## What to work on
Restating every entry exactly is the whole task.

## Listed records
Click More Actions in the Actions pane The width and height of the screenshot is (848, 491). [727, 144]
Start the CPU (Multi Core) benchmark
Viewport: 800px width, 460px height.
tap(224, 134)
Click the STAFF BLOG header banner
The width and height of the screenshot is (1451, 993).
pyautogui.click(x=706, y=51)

## Solution to this problem
Click More Actions in the Actions pane The width and height of the screenshot is (848, 491). [727, 144]
Start the CPU (Multi Core) benchmark
Viewport: 800px width, 460px height.
tap(224, 134)
Click the STAFF BLOG header banner
The width and height of the screenshot is (1451, 993).
pyautogui.click(x=706, y=51)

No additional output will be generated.